- Single master simplifies decisions but introduces a single point of failure.
- Goal: Avoid split-brain (conflicting decisions by partitions).
- Example: Two clients acquiring the same lock due to network partition.
- Relied on:
- Expensive, non-failing networks.
- Human intervention.
- Use majority voting with odd-numbered servers:
- Ensures only one partition can form a majority.
- Progress requires a majority agreement.
- 2F+1 servers tolerate F failures.
- Quorum systems is another term for majority voting.
- Paxos and Viewstamp Replication (~1990) introduced majority voting.

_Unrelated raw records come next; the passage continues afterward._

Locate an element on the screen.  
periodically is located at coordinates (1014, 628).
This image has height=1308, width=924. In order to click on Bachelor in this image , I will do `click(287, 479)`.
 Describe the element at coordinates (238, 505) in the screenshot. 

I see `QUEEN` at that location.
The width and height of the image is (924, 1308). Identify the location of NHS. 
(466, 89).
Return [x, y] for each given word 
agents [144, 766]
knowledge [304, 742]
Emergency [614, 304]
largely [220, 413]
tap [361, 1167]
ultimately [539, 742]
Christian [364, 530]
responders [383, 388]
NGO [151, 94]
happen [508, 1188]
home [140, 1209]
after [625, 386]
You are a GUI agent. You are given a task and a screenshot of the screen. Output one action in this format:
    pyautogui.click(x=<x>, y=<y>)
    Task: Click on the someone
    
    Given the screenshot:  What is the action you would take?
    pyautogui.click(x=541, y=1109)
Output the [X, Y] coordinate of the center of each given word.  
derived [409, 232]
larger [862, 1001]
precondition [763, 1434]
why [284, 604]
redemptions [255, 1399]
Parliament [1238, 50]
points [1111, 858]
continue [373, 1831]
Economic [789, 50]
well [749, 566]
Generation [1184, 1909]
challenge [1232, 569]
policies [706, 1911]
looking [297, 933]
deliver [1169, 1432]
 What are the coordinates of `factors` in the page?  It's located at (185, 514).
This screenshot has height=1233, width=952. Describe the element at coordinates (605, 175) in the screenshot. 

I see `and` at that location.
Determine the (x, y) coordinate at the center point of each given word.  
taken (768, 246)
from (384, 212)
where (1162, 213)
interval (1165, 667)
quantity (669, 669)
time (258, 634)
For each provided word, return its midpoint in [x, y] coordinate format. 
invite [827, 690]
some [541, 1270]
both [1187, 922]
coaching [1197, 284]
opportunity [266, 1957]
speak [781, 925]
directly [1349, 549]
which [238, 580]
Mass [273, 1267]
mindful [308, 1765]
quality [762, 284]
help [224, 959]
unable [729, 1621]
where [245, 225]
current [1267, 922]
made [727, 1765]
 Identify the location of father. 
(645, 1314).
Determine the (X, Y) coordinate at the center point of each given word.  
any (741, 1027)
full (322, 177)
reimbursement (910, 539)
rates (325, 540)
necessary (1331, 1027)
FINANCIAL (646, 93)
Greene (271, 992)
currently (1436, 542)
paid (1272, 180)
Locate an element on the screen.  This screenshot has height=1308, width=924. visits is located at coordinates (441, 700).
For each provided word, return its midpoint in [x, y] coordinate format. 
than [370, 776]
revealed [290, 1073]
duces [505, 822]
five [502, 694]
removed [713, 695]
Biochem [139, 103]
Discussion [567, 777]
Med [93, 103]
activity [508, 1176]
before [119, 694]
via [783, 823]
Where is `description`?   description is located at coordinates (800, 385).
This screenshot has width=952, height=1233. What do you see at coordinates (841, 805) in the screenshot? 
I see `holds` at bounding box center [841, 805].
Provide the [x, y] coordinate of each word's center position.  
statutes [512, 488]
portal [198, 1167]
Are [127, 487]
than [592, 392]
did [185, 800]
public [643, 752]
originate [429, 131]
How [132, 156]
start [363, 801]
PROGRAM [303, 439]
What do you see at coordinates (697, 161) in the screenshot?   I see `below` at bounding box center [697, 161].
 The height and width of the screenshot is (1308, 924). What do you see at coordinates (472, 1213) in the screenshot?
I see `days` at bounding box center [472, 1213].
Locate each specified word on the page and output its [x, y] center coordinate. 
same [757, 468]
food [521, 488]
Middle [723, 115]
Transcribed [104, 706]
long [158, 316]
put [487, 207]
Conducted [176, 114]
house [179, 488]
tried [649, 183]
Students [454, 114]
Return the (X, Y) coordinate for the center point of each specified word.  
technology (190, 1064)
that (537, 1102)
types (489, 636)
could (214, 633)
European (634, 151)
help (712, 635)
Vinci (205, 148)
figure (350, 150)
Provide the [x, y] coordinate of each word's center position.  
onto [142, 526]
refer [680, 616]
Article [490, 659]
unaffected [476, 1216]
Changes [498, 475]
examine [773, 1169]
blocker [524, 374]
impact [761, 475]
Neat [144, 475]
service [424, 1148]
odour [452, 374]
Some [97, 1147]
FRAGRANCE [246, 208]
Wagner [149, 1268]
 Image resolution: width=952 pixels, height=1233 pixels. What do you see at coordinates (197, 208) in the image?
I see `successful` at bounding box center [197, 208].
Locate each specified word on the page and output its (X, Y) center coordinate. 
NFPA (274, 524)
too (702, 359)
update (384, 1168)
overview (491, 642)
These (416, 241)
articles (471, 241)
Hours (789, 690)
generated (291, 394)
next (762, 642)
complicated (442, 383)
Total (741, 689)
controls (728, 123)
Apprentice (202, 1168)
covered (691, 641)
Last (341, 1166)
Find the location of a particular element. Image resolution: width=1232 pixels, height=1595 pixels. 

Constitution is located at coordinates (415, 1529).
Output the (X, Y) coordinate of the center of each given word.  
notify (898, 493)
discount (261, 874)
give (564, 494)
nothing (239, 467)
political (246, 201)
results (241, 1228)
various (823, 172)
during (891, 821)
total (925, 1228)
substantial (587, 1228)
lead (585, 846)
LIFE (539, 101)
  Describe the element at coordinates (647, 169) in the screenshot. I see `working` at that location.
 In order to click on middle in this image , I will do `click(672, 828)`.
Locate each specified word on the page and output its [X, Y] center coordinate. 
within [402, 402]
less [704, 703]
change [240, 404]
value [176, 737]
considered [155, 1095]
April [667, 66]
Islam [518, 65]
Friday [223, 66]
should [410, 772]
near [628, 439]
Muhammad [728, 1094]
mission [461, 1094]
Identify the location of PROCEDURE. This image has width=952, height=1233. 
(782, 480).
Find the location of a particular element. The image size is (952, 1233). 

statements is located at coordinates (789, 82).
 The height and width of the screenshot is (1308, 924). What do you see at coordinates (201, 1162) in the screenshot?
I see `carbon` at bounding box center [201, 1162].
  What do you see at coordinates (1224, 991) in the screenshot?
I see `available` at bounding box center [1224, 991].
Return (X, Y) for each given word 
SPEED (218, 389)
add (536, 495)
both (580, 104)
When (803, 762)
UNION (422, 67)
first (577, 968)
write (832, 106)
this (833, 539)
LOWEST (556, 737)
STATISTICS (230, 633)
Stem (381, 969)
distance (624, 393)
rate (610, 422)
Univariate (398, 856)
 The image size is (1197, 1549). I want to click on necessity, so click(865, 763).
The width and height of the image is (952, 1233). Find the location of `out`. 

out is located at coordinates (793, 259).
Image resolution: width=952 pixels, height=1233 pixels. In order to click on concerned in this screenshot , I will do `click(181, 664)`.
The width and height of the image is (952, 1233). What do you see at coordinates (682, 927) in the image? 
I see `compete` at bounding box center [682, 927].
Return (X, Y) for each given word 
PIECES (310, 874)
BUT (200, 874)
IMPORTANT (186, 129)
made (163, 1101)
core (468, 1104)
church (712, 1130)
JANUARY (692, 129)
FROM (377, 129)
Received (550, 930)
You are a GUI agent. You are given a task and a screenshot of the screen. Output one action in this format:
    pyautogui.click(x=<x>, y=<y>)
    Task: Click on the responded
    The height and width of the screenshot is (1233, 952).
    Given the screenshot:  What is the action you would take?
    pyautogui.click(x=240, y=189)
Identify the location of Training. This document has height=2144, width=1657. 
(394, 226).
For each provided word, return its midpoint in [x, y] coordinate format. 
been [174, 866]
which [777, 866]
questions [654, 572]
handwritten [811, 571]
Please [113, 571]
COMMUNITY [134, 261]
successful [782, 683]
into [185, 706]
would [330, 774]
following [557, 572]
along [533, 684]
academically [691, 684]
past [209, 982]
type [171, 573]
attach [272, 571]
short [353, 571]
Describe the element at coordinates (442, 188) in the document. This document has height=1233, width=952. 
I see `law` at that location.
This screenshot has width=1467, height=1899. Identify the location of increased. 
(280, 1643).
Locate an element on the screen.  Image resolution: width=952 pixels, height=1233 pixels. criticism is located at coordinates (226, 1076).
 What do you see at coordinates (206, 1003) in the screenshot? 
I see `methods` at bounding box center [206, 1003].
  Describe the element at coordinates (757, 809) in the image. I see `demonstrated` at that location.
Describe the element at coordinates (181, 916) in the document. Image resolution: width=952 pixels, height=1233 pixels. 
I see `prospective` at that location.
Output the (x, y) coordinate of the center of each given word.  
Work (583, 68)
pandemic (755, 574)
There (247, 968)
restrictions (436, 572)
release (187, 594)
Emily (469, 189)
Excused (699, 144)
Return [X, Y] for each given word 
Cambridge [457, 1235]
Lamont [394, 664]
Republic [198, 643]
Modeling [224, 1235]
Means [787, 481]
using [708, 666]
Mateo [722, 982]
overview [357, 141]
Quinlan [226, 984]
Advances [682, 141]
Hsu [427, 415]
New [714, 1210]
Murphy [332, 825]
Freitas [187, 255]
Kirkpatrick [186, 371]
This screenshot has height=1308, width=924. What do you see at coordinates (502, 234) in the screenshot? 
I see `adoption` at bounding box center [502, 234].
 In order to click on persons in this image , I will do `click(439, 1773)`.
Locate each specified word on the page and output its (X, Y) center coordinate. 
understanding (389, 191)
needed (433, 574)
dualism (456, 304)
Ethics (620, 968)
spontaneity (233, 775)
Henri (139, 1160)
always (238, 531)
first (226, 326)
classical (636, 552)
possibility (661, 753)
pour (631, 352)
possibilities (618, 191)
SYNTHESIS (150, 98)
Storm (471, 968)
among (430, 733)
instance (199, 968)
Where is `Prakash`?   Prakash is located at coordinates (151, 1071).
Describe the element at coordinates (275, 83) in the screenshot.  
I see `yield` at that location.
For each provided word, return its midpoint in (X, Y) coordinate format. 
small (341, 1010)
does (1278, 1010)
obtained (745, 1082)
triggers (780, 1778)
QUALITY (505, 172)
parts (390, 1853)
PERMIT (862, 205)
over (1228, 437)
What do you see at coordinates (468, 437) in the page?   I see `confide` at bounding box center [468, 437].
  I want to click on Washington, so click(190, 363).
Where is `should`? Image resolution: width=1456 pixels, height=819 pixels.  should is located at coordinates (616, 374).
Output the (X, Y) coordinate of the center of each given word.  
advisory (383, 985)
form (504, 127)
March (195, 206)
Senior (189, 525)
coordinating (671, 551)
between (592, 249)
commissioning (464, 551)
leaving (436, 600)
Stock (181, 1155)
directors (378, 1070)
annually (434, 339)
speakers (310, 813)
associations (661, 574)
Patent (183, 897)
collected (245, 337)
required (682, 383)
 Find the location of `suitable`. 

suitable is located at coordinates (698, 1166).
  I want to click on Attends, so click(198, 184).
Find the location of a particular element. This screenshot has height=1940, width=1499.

- Raft builds upon these ideas, similar to Viewstamp Replication.
- Application Code: Service-specific logic.
- Application State: Replicated data managed by Raft.
- Raft Layer: Handles replication and maintains logs.
- Clients send requests to the leader:
- Leader commits operations through majority agreement.
- Leader applies the operation and sends the response back.
- Operations are committed after being present in a majority of logs.
- Replicas ensure consistent state by replaying committed logs.
- Order Operations: Ensures consistent application across replicas.
- Handle Uncommitted Entries: Stores tentative operations.
- Retransmit Data: Leaders resend missed operations after outages.
- Persistence: Allows recovery after crashes.
- Log Growth: Unbounded growth if leader outpaces followers.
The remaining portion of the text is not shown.